Today, I will tell you a horrifying tale of a country that you call yours.

Before proceeding, I wish to tie you down, to make sure that the ensuing horror does not impede you from reading further. To make sure that when you cry, scream or shout, you do not stop, or interrupt anybody else from reading it.

The story I wish to narrate is reminiscent of George Orwell’s massively popular book, 1984.

There is, however, a catch.

This story is more horrifying, more relevant and much more relatable.

A series of covers of George Orwell’s 1984. (Photo: The Quint)

The novel begins on an April morning, in a dystopic Britain, which has turned into ‘Airstrip One’. London remains where it was before and people remain the same. Except, to think independently is a crime in the new state.

The state is governed by a totalitarian figure, Big Brother, who stares out of posters all across the state, calling himself the messiah.

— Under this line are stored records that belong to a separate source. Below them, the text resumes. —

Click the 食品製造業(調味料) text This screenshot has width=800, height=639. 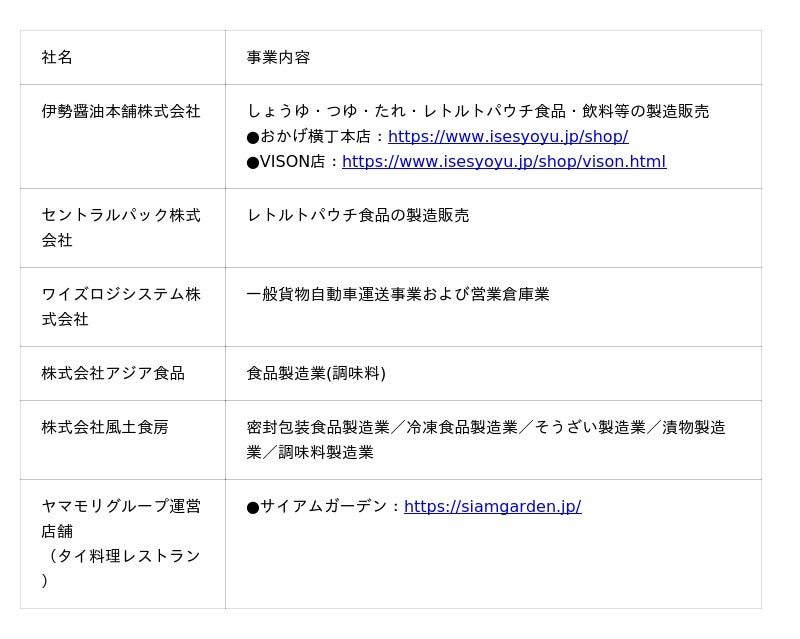316,374
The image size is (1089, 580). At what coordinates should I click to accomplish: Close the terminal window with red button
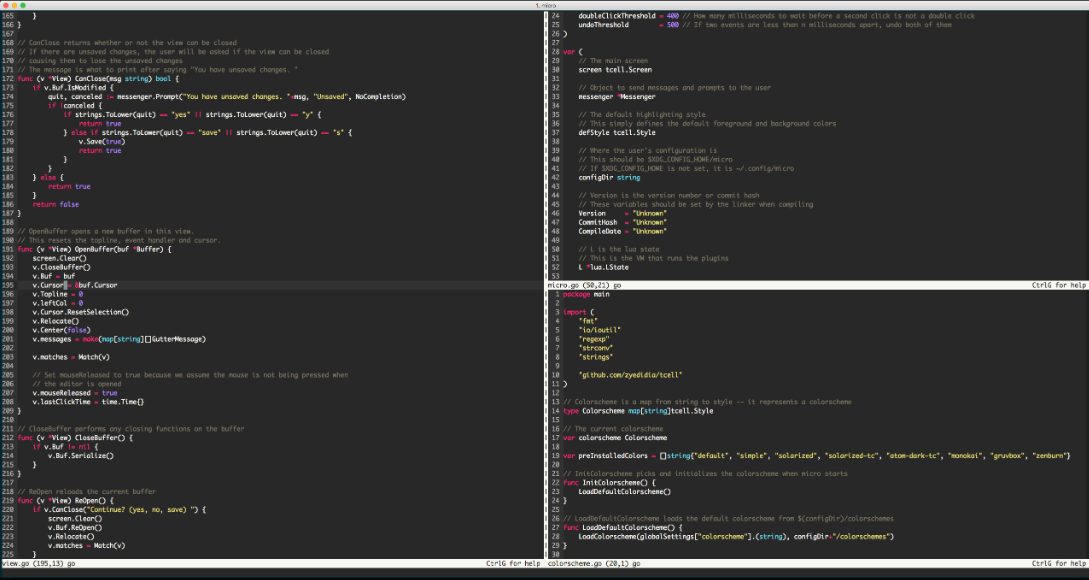[x=7, y=6]
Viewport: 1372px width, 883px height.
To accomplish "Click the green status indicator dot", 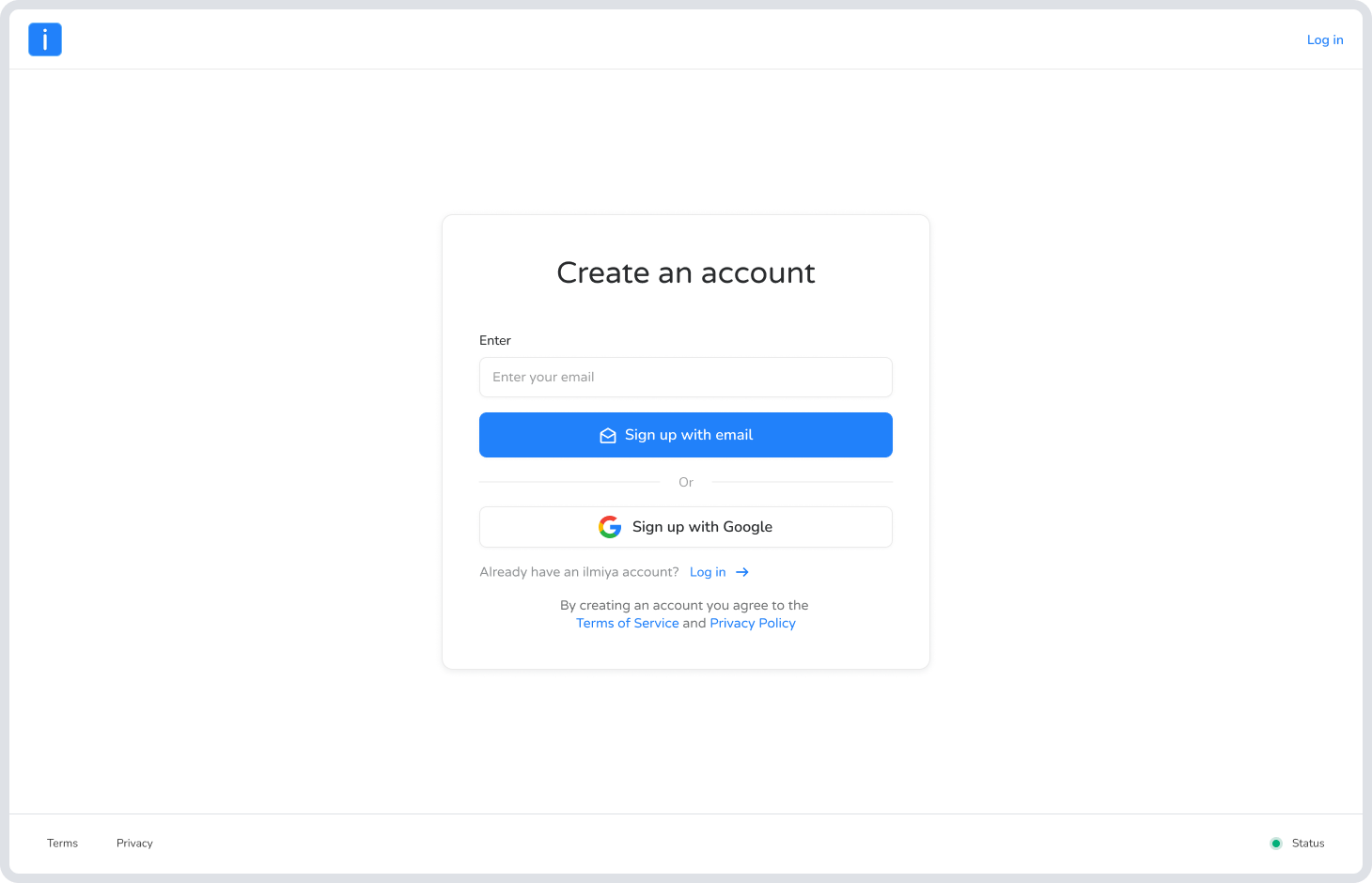I will 1276,844.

The Orwellian world of Airstrip One is inhabited by people who have been indoctrinated, under a ‘false consciousness’ of patriotism, into believing that critical thought is seditious, and sexual instincts, blasphemous. Children in this state are required to be conceived for fighting state-sponsored wars.


The book outlines political realities that don’t seem far-fetched anymore.

To anybody who dissents, there is a ‘Thought Police’, a regimented force, armed with well-trained spies, watching every action of its citizens through tele-screens. The concept of unregulated surveillance, conveniently, gets legitimised under ‘nationalism.’

In such a situation, as the book says, “Your worst enemy [...] was your own nervous system.” A momentary reflection of guilt on your face, and the ‘Thought Police’ wont’ spare you.

What would follow is a journey towards total annihilation. You, your identity, your past records, would be wiped off from the face of the state. And then, everything will be normalised again, like nothing changed.

Eric Arthur Blair, aka George Orwell (Photo: Wikimedia Commons)

This is my cue to tell you the story of our land.

It has a democratically appointed leader, who is deemed as the saviour, in a Big-Brother-ian sense.

He is the one who vowed to save the face of India, our own version of an Orwellian messiah.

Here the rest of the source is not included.